As we say in Pidgin English, ‘Confusion don break bone’ in the matter of the desire of some people in the Igbo states of South Eastern Nigeria to secede and become an independent nation of Biafra. As is natural, confusion negates clear thinking.
Wrong decisions easily snowball into violence, with the attendant blood – letting. As a concerned citizen, I will proceed to point the agitators towards realizing their objectives, in fact, the only alternative I see, the other option being a war.
It is common to hear calls for a referendum to determine whether the South East should leave Nigeria or not. As has been pointed out severally by legal experts, referendum is alien to the Constitution of the Federal Republic of Nigeria.
A constitutional amendment is required to allow for such an exercise. Considering the requirements for such an amendment, it is safe to say that any attempt to amend our Constitution to allow for a referendum will be dead on arrival under the present circumstances.
It will require huge consensus building across the entire country. The chances of that happening is almost nil consequent upon the acrimony generated by the present quest.
Since a war is out of question, seeing as it will not achieve any meaningful purpose, and will definitely not result in a secession, we must turn our minds to the only viable option.

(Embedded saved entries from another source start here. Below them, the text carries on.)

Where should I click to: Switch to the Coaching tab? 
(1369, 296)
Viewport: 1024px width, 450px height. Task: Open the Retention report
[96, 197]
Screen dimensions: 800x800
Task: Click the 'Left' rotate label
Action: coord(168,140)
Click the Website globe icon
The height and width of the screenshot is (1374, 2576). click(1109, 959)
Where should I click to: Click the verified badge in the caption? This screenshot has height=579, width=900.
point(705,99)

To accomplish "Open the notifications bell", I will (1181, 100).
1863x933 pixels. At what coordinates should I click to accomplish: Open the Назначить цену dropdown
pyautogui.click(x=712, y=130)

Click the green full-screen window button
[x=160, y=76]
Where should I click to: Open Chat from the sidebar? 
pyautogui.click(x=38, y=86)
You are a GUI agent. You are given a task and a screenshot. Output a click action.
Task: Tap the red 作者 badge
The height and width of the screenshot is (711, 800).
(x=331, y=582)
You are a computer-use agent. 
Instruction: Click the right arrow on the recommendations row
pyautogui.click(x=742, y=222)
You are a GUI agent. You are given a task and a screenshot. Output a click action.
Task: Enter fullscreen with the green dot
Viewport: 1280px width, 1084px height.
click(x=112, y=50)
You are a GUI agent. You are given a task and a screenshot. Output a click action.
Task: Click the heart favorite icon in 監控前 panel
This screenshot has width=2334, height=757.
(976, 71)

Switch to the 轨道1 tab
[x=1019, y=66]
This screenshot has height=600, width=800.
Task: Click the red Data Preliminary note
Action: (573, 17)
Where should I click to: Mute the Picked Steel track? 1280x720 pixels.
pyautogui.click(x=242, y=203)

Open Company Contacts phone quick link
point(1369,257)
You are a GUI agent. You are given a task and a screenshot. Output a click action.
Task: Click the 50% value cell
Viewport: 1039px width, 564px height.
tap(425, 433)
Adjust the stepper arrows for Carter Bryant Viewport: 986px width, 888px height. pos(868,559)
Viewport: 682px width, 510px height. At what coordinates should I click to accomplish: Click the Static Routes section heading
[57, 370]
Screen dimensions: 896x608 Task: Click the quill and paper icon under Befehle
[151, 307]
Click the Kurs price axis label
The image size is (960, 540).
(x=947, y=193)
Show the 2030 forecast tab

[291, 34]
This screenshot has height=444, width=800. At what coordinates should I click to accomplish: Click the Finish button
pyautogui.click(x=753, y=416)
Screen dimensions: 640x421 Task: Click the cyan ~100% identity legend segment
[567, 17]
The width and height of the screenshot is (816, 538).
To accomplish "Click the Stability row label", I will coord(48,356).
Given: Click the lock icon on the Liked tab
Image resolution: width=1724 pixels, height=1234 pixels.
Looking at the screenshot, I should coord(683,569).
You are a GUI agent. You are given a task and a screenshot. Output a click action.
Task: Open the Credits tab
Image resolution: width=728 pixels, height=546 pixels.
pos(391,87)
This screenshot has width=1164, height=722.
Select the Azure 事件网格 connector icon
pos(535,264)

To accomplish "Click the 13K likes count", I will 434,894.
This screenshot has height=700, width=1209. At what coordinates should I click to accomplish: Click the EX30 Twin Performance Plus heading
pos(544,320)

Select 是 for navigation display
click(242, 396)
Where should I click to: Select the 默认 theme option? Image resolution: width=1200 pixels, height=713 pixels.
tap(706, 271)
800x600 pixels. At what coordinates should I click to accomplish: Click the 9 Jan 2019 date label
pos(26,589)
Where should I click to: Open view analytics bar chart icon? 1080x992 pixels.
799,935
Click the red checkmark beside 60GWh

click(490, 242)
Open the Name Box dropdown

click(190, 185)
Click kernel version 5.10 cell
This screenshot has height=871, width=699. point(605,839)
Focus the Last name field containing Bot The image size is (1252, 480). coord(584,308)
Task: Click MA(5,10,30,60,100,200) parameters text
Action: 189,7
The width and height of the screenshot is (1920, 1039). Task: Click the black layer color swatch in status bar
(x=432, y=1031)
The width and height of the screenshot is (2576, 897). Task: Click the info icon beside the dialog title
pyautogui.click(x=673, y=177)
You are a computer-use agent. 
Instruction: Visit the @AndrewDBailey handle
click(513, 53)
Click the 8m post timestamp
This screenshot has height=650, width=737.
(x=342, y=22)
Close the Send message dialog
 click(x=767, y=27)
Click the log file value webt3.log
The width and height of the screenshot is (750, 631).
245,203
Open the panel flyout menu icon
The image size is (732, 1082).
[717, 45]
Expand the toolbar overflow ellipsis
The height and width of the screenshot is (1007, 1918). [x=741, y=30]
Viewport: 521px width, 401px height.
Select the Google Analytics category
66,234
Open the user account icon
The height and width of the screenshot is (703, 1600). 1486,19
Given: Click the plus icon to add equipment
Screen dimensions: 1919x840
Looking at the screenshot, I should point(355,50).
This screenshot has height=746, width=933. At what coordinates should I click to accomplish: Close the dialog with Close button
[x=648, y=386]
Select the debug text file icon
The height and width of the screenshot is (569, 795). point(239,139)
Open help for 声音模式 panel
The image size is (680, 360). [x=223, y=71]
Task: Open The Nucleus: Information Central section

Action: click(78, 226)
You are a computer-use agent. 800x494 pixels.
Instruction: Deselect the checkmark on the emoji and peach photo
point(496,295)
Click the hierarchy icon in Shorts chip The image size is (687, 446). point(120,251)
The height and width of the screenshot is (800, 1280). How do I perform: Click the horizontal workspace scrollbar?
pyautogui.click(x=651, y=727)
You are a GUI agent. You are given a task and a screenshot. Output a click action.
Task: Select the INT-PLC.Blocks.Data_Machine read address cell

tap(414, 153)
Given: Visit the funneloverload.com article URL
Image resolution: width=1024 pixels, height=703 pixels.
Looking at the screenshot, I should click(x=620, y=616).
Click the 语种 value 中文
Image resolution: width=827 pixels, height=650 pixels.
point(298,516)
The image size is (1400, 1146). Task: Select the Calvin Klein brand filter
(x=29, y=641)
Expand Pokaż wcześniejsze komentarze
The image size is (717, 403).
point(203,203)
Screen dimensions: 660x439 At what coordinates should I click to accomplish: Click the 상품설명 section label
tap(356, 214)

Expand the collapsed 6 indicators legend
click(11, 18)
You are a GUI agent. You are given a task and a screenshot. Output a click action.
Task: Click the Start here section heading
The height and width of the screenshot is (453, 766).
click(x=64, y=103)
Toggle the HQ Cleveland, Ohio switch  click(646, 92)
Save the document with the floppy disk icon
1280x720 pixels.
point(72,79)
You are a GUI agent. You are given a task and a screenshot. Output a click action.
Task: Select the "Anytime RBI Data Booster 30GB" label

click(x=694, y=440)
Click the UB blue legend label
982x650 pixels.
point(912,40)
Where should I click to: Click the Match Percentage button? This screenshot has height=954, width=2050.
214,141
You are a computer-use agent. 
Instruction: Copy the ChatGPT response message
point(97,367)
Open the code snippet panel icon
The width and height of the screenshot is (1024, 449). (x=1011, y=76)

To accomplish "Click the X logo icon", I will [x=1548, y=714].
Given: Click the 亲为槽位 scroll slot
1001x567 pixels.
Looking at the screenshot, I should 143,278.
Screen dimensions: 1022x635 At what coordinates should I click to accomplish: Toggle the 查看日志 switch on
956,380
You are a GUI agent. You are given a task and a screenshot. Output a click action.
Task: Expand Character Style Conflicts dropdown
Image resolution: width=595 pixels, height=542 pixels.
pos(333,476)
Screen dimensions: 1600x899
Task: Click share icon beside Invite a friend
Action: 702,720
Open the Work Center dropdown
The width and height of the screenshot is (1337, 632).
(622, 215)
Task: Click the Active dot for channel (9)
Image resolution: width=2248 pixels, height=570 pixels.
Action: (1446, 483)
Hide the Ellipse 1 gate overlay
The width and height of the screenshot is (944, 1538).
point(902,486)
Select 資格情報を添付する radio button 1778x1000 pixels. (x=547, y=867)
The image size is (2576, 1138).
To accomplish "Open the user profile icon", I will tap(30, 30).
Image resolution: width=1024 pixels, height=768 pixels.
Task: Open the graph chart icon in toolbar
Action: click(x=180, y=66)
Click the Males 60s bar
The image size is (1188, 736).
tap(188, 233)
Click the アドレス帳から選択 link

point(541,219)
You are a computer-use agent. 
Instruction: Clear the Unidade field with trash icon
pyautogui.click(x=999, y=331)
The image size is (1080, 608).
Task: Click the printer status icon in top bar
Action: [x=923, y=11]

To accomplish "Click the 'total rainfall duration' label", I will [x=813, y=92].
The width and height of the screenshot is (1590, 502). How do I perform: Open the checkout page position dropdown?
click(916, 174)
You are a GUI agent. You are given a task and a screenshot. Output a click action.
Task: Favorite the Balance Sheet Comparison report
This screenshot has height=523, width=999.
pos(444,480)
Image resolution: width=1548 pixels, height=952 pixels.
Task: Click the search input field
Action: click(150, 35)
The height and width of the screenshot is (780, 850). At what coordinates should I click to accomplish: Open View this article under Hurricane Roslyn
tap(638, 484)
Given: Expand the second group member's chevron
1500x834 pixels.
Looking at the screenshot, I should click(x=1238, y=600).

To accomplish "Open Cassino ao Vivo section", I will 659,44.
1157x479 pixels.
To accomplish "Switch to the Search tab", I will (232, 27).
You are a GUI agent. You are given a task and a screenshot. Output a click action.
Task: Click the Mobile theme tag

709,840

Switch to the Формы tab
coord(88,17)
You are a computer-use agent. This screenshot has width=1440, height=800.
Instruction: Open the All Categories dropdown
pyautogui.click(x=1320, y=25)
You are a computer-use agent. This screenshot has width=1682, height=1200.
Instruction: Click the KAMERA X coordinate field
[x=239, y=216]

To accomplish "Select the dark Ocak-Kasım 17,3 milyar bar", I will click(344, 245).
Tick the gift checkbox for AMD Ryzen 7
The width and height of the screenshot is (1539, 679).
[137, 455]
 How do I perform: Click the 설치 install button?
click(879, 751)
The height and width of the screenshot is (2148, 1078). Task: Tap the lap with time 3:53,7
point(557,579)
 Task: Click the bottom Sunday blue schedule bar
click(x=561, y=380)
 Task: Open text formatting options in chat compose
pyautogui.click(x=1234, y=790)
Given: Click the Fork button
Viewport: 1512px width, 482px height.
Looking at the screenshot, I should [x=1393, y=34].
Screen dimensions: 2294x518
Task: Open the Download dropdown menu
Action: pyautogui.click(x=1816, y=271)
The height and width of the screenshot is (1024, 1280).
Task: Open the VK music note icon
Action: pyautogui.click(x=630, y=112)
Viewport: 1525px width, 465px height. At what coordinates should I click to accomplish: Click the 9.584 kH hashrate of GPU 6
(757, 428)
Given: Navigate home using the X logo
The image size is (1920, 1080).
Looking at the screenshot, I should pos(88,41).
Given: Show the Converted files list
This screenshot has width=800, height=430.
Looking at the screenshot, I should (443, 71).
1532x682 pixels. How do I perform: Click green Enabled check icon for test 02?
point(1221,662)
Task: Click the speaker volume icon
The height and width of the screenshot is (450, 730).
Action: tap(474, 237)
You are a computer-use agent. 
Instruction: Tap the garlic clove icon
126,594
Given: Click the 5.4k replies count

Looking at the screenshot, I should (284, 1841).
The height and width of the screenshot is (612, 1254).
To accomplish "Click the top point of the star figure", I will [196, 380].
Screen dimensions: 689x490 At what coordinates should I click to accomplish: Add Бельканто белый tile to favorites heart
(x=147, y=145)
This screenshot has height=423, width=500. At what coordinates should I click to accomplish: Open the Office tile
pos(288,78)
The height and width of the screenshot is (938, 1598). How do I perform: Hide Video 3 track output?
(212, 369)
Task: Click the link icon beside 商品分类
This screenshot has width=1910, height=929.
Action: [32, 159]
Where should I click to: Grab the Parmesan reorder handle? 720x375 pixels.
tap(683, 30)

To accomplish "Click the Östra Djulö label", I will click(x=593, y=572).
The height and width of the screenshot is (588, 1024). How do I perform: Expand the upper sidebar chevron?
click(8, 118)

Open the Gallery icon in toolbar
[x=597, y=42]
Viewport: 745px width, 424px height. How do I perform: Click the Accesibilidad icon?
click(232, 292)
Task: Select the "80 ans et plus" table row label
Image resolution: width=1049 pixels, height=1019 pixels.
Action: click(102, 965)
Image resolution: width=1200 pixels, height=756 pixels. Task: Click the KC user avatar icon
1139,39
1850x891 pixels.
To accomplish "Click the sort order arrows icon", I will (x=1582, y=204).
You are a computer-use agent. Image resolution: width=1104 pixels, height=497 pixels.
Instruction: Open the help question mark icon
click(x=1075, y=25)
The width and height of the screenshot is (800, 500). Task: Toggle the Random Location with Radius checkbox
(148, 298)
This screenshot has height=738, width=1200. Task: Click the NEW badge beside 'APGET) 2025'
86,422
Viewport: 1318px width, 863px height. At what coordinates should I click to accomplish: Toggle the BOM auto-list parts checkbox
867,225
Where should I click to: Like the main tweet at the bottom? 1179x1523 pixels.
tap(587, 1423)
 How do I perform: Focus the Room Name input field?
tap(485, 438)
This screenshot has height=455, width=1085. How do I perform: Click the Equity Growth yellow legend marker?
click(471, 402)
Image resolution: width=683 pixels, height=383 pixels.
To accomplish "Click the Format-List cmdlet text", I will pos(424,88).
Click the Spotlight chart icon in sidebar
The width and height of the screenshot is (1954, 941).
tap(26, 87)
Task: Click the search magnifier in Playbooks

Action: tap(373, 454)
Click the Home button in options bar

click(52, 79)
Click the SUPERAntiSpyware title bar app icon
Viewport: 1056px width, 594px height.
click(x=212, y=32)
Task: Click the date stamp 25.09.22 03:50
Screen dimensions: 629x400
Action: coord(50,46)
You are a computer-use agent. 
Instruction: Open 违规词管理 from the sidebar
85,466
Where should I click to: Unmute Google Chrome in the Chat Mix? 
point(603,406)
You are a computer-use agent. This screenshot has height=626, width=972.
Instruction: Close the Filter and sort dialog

The ill–fated attempt to create a Biafra state in 1967 got off the ground because then General Ojukwu was the legitimate leader of then Eastern Nigeria. He was the known and accepted representative of the people.
He could therefore declare the new nation, and levy war on behalf of that nation. 2017 is a far cry from 1967. Nnamdi Kanu and his Indigenous People of Biafra (IPOB) do not represent the generality of the South East.
IPOB is at best a popular private organization. It is not the legitimate representative of Igbos at any level. Igbos have elected leaders and representatives at all levels of the government. IPOB cannot declare a new state and be taken serious by any reasonable person.
It can neither declare nor levy war on behalf of the South East. Therein lies the conundrum it faces. Granted it seemingly has a wide – appeal, but that has its limits. Who are those open in their acceptance of IPOB’s leadership?
Some Igbos resident abroad, who probably believe they are out of harm’s way and romanticise about the Biafra quest; many people who operate within a certain economic sphere of the society;
Some non – Igbo members of the opposition party, who see the Biafra agitation as a grand opportunity to discomfiture the Federal Government; some Igbo politicians who perceive that the grassroots appeal of the IPOB will net votes for them in the next general election.
Note that I totally ignored those whose support for IPOB starts and ends in the social media. In this business, they do not count, and they hardly ever vote. No elected representative of the South East has openly and formally called for a referendum yet.
They will not because it is very far from their agenda. If things continue this way, in about five years or less, Nnamdi Kanu will lose influence or voluntarily de–escalate the agitation and another person and group will rise up.
At its best, the Movement for the Actualization of the Sovereign State of Biafra (MASSOB) was as popular as IPOB is today. They had Igbos eating out of their hands and could shut markets at will. Their sun has set, and IPOB’s is rising.
While the agitators dissipate energy on a national referendum which is at best a phantom under the present circumstances, they overlook another referendum which is easier to achieve, and with such implications that it may be said to hold the key to the success or failure of the struggle for independence.
That referendum is the gubernatorial election scheduled to hold in Anambra state on Saturday, 18th November, 2017. To make matters easier, Nnamdi Kanu has already publicly declared that no election conducted by the Federal Government can hold in the South East until a referendum is held to determine Biafra.
Thus neither he nor his members can validly claim to lack motivation in the matter of the Anambra election, which I prefer to call the ‘Anambra referendum’. To get any hope of success, IPOB must carry out its threat to stop that election from holding.
They do not need a violent confrontation to do achieve this feat. A simple sit-at-home on November 18, 2017 will suffice. To achieve success, all they need is to ensure that less than 10% of the registered voters participate in that election.
That will be the first real message to both Nigeria and the international community that IPOB has the control. If they fail, they will just be another group of wannabes craving public attention and adulation.
Since they already have those persons who normally have the highest turn out in elections, the task won’t be difficult to achieve. Currently, some gubernatorial candidates have openly identified with the ‘Biafra’ agenda.
Fortunately, they are all contesting for the governorship under the same political party, the UPP. The first step will be for them to withdraw their candidacy in obedience to Nnamdi Kanu’s vow that the election will not hold.